Bob Hope (born Leslie Townes Hope; May 29, 1903 – July 27, 2003) was an English-American stand-up comedian, vaudevillian, actor, singer, dancer, athlete, and author. With a career that spanned nearly 80 years, Hope appeared in more than 70 short and feature films, with 54 feature films with Hope as star, including a series of seven “Road” musical comedy movies with Bing Crosby as Hope’s top-billed partner.
In addition to hosting the Academy Awards show 19 times, more than any other host, he appeared in many stage productions and television roles, and was the author of 14 books. The song “Thanks for the Memory” was his signature tune. Hope was born in the Eltham district of southeast London, UK, arrived in the United States of America with his family at the age of four, and grew up in the Cleveland, Ohio, area.

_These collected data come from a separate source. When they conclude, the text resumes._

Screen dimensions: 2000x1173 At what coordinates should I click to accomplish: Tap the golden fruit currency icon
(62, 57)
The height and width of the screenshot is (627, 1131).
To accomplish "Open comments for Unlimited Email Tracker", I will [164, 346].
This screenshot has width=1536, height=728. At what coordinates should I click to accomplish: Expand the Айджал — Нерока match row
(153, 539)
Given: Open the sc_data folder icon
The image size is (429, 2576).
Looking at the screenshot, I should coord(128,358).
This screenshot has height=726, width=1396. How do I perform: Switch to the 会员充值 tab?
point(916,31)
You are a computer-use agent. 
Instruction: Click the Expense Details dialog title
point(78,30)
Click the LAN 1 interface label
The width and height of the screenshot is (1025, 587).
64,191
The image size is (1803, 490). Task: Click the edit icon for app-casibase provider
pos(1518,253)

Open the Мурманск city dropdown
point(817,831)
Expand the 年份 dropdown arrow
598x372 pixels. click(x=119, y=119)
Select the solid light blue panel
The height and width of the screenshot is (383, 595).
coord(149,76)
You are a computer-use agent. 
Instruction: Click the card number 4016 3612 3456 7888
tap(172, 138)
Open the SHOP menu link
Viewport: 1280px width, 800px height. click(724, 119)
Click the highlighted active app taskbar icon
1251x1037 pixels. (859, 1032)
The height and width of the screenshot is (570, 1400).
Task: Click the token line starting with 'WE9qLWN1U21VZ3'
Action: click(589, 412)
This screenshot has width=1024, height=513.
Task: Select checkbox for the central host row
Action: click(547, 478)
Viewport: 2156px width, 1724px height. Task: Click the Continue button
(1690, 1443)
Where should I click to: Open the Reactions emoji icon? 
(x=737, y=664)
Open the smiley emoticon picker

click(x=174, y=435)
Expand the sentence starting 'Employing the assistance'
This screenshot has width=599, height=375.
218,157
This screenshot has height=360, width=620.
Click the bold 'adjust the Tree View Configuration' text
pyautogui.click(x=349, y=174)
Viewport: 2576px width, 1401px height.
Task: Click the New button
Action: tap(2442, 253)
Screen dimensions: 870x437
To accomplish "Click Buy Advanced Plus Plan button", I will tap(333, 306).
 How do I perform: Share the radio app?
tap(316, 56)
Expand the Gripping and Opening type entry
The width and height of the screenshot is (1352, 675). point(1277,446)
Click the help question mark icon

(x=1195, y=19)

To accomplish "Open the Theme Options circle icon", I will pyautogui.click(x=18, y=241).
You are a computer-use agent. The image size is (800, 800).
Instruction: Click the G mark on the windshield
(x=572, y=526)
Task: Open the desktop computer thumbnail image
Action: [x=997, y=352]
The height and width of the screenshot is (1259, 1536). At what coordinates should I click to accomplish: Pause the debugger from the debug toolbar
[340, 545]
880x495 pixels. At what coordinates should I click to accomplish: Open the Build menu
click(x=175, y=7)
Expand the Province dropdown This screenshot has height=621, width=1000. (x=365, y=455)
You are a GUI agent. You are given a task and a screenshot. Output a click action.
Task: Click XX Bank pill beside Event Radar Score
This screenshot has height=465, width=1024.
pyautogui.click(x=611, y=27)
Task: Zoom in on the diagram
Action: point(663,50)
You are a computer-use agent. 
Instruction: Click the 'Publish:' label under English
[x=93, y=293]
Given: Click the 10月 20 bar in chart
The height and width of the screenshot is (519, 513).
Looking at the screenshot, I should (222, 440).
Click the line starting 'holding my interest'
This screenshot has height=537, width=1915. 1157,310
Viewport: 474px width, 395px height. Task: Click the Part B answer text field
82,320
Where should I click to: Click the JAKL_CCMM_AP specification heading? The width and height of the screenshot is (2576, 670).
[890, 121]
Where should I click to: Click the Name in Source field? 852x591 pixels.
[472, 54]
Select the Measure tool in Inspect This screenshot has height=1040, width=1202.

After a brief career as a boxer in the late 1910s, he began his career in show business in the early 1920s, initially as a comedian and dancer on the vaudeville circuit, before acting on Broadway. Hope began appearing on radio and in films starting in 1934. He was praised for his comedic timing, specializing in one-liners and rapid-fire delivery of jokes which often were self-deprecating. He helped establish modern American stand-up comedy.Celebrated for his long career performing in United Service Organizations (USO) shows to entertain active duty American military personnel, making 57 tours for the USO between 1941 and 1991, Hope was declared an honorary veteran of the U.S. Armed Forces in 1997 by an act of the United States Congress. He appeared in numerous specials for NBC television starting in 1950, and was one of the first users of cue cards.
Hope participated in the sports of golf and boxing and owned a small stake in his hometown baseball team, the Cleveland Indians. Hope retired in 1997, and died at the age of 100 in 2003, at his home in the Toluca Lake neighborhood of Los Angeles.